■ PROBLEM DETAILS: The required output is the line that contains "My account (914, 1594)" through the last line of the data, retyped verbatim and with nothing added.

[Records from a data source]
▬▬▬▬▬▬▬▬▬▬
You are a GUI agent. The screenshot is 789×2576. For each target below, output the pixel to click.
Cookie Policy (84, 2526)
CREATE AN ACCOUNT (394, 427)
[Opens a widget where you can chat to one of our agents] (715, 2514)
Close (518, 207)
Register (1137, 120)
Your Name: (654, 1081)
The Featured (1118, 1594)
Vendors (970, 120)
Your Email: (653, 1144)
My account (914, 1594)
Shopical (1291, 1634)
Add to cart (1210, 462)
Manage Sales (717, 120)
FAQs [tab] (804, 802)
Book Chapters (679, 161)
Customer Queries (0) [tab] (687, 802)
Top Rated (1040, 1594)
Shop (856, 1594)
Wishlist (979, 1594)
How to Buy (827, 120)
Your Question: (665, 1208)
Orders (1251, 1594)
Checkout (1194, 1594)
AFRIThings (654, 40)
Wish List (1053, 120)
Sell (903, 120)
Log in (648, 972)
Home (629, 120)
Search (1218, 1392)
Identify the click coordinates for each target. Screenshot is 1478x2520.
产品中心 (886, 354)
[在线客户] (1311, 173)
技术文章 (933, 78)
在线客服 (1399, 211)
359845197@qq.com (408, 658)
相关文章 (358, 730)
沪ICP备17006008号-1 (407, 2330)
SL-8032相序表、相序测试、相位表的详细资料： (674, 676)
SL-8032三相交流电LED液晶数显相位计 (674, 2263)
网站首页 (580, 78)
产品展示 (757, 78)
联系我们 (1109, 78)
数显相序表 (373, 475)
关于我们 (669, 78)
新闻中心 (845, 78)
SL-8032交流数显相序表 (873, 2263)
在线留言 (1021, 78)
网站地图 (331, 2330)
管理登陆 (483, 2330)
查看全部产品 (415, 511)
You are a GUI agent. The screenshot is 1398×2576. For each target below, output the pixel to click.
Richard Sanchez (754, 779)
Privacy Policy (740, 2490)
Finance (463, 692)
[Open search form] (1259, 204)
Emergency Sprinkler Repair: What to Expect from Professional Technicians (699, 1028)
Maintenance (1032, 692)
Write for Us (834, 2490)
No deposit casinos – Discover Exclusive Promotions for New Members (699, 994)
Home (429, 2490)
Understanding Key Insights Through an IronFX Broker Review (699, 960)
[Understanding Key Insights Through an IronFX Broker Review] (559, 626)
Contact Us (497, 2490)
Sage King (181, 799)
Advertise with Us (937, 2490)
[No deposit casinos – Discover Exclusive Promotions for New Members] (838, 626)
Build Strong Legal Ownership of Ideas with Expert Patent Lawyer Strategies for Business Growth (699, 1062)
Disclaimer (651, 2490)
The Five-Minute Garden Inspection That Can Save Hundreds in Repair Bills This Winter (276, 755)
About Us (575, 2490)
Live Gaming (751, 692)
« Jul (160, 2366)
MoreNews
▬▬▬▬▬▬▬▬▬▬
■ ANSWER TO THIS EXERCISE:
My account (914, 1594)
Shopical (1291, 1634)
Add to cart (1210, 462)
Manage Sales (717, 120)
FAQs [tab] (804, 802)
Book Chapters (679, 161)
Customer Queries (0) [tab] (687, 802)
Top Rated (1040, 1594)
Shop (856, 1594)
Wishlist (979, 1594)
How to Buy (827, 120)
Your Question: (665, 1208)
Orders (1251, 1594)
Checkout (1194, 1594)
AFRIThings (654, 40)
Wish List (1053, 120)
Sell (903, 120)
Log in (648, 972)
Home (629, 120)
Search (1218, 1392)
Identify the click coordinates for each target. Screenshot is 1478x2520.
产品中心 (886, 354)
[在线客户] (1311, 173)
技术文章 (933, 78)
在线客服 (1399, 211)
359845197@qq.com (408, 658)
相关文章 (358, 730)
沪ICP备17006008号-1 (407, 2330)
SL-8032相序表、相序测试、相位表的详细资料： (674, 676)
SL-8032三相交流电LED液晶数显相位计 (674, 2263)
网站首页 (580, 78)
产品展示 (757, 78)
联系我们 (1109, 78)
数显相序表 (373, 475)
关于我们 (669, 78)
新闻中心 (845, 78)
SL-8032交流数显相序表 (873, 2263)
在线留言 (1021, 78)
网站地图 (331, 2330)
管理登陆 (483, 2330)
查看全部产品 (415, 511)
You are a GUI agent. The screenshot is 1398×2576. For each target below, output the pixel to click.
Richard Sanchez (754, 779)
Privacy Policy (740, 2490)
Finance (463, 692)
[Open search form] (1259, 204)
Emergency Sprinkler Repair: What to Expect from Professional Technicians (699, 1028)
Maintenance (1032, 692)
Write for Us (834, 2490)
No deposit casinos – Discover Exclusive Promotions for New Members (699, 994)
Home (429, 2490)
Understanding Key Insights Through an IronFX Broker Review (699, 960)
[Understanding Key Insights Through an IronFX Broker Review] (559, 626)
Contact Us (497, 2490)
Sage King (181, 799)
Advertise with Us (937, 2490)
[No deposit casinos – Discover Exclusive Promotions for New Members] (838, 626)
Build Strong Legal Ownership of Ideas with Expert Patent Lawyer Strategies for Business Growth (699, 1062)
Disclaimer (651, 2490)
The Five-Minute Garden Inspection That Can Save Hundreds in Repair Bills This Winter (276, 755)
About Us (575, 2490)
Live Gaming (751, 692)
« Jul (160, 2366)
MoreNews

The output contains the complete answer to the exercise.